Volkswagen announced on September 13 that it will be ending production of the iconic VW Beetle in 2019, but the company will celebrate the vehicle by adding two new models, Final Edition SE and Final Edition SEL, that give the auto a whole new look.
Volkswagen announced that it will end production of the Beetle in 2019, finishing with the last ever models to the carry the name, the Final Edition SE and Final Edition SEL.
In a VIN deciphering document noticed by Autoguide, Volkswagen confirmed the 2019 Beetle will offered in four different trim levels. The result was a crescent-shaped vehicle called the "New Beetle", launched in 1998, which offered playful touches such as a built-in flower vase.
Volkswagen plans to produce a special "Final Edition" celebration Beetle series in the car's sole factory in Mexico.
After selling it on and off in the United States for almost seven decades, Volkswagen has made a decision to squash its iconic Beetle.
Design work on what would be the Beetle began in the 1930s after Hitler had ordered that a Volks Wagen (German for people's car) be built that was affordable for all Germans.
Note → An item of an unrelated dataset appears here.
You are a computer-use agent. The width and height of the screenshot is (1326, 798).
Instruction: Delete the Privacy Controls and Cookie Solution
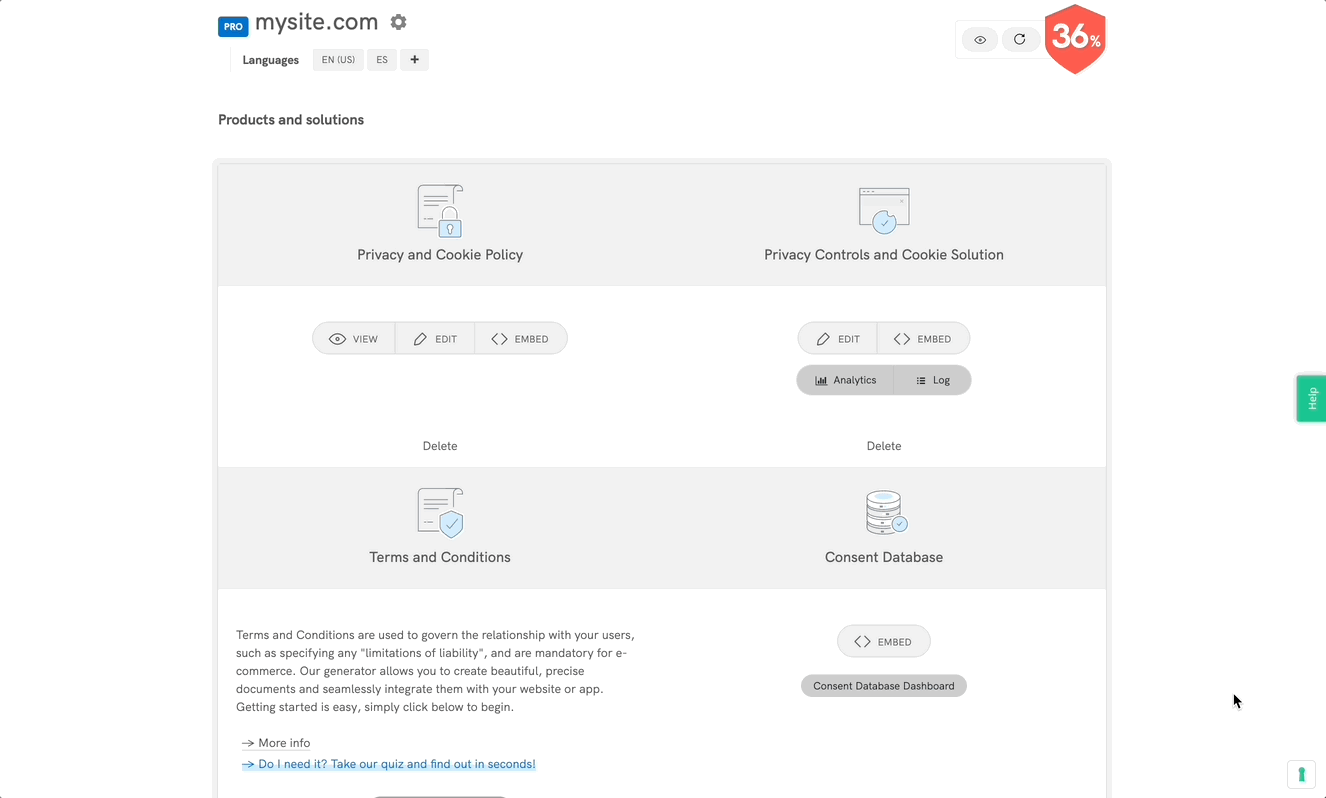click(x=884, y=446)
1953: on July 3, the 500,000th Beetle is produced and VW opens a plant in Brazil. Additionally, VW will cover its bases with the recently announced T-Roc Cabriolet, which will serve as a Beetle Cabriolet replacement in some markets. But the U.S. market is very different and a number of models discontinued elsewhere continue to sell in big numbers in parts of North America.
VW's new special editions, which come in coupe and convertible body styles, get unique beige and blue colors in addition to the normal hues.
Volkswagen says it's focusing on larger family cars and electric vehicles.
But Mr Woebcken didn't completely rule out that the model could one day be resurrected: "Never say never".
Its fame was solidified with Walt Disney's 1968 film "The Love Bug", which features a anthropomorphic Beetle named Herbie that makes a splash on the California racing circuit.